_Task prompt_.
Every line below should be repeated exactly.

* * *

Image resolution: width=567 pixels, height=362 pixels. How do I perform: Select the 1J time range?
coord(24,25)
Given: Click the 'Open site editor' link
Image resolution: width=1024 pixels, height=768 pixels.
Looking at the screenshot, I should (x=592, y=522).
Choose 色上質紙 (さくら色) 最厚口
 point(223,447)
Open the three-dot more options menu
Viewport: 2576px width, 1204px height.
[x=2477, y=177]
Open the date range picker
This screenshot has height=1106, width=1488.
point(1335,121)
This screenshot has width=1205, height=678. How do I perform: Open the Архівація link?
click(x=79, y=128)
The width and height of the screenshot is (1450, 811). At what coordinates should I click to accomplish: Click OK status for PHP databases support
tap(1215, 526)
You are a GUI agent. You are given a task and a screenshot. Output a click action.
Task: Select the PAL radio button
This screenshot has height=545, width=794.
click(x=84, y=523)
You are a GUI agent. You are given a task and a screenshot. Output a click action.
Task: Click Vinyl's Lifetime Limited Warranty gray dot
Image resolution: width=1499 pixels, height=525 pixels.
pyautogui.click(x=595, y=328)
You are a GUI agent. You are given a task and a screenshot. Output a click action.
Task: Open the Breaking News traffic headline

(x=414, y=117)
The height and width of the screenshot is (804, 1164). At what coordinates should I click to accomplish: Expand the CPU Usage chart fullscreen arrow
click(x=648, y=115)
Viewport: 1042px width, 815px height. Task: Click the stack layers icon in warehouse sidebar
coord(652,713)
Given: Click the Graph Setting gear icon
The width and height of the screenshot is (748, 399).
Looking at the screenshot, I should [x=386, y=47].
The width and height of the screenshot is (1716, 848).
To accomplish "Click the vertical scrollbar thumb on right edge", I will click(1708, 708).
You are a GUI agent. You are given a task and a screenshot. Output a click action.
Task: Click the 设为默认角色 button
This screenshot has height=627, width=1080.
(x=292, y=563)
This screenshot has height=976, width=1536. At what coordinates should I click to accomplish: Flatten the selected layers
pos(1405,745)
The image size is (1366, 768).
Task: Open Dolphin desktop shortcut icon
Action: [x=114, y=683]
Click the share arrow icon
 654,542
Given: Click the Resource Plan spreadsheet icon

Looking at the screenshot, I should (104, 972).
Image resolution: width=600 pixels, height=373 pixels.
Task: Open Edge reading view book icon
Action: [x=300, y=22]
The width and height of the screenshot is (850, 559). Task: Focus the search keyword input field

* * *

_Answer to the problem_.
Image resolution: width=567 pixels, height=362 pixels. How do I perform: Select the 1J time range?
coord(24,25)
Given: Click the 'Open site editor' link
Image resolution: width=1024 pixels, height=768 pixels.
Looking at the screenshot, I should (x=592, y=522).
Choose 色上質紙 (さくら色) 最厚口
 point(223,447)
Open the three-dot more options menu
Viewport: 2576px width, 1204px height.
[x=2477, y=177]
Open the date range picker
This screenshot has height=1106, width=1488.
point(1335,121)
This screenshot has width=1205, height=678. How do I perform: Open the Архівація link?
click(x=79, y=128)
The width and height of the screenshot is (1450, 811). At what coordinates should I click to accomplish: Click OK status for PHP databases support
tap(1215, 526)
You are a GUI agent. You are given a task and a screenshot. Output a click action.
Task: Select the PAL radio button
This screenshot has height=545, width=794.
click(x=84, y=523)
You are a GUI agent. You are given a task and a screenshot. Output a click action.
Task: Click Vinyl's Lifetime Limited Warranty gray dot
Image resolution: width=1499 pixels, height=525 pixels.
pyautogui.click(x=595, y=328)
You are a GUI agent. You are given a task and a screenshot. Output a click action.
Task: Open the Breaking News traffic headline

(x=414, y=117)
The height and width of the screenshot is (804, 1164). At what coordinates should I click to accomplish: Expand the CPU Usage chart fullscreen arrow
click(x=648, y=115)
Viewport: 1042px width, 815px height. Task: Click the stack layers icon in warehouse sidebar
coord(652,713)
Given: Click the Graph Setting gear icon
The width and height of the screenshot is (748, 399).
Looking at the screenshot, I should [x=386, y=47].
The width and height of the screenshot is (1716, 848).
To accomplish "Click the vertical scrollbar thumb on right edge", I will click(1708, 708).
You are a GUI agent. You are given a task and a screenshot. Output a click action.
Task: Click the 设为默认角色 button
This screenshot has height=627, width=1080.
(x=292, y=563)
This screenshot has height=976, width=1536. At what coordinates should I click to accomplish: Flatten the selected layers
pos(1405,745)
The image size is (1366, 768).
Task: Open Dolphin desktop shortcut icon
Action: [x=114, y=683]
Click the share arrow icon
 654,542
Given: Click the Resource Plan spreadsheet icon

Looking at the screenshot, I should (104, 972).
Image resolution: width=600 pixels, height=373 pixels.
Task: Open Edge reading view book icon
Action: [x=300, y=22]
The width and height of the screenshot is (850, 559). Task: Focus the search keyword input field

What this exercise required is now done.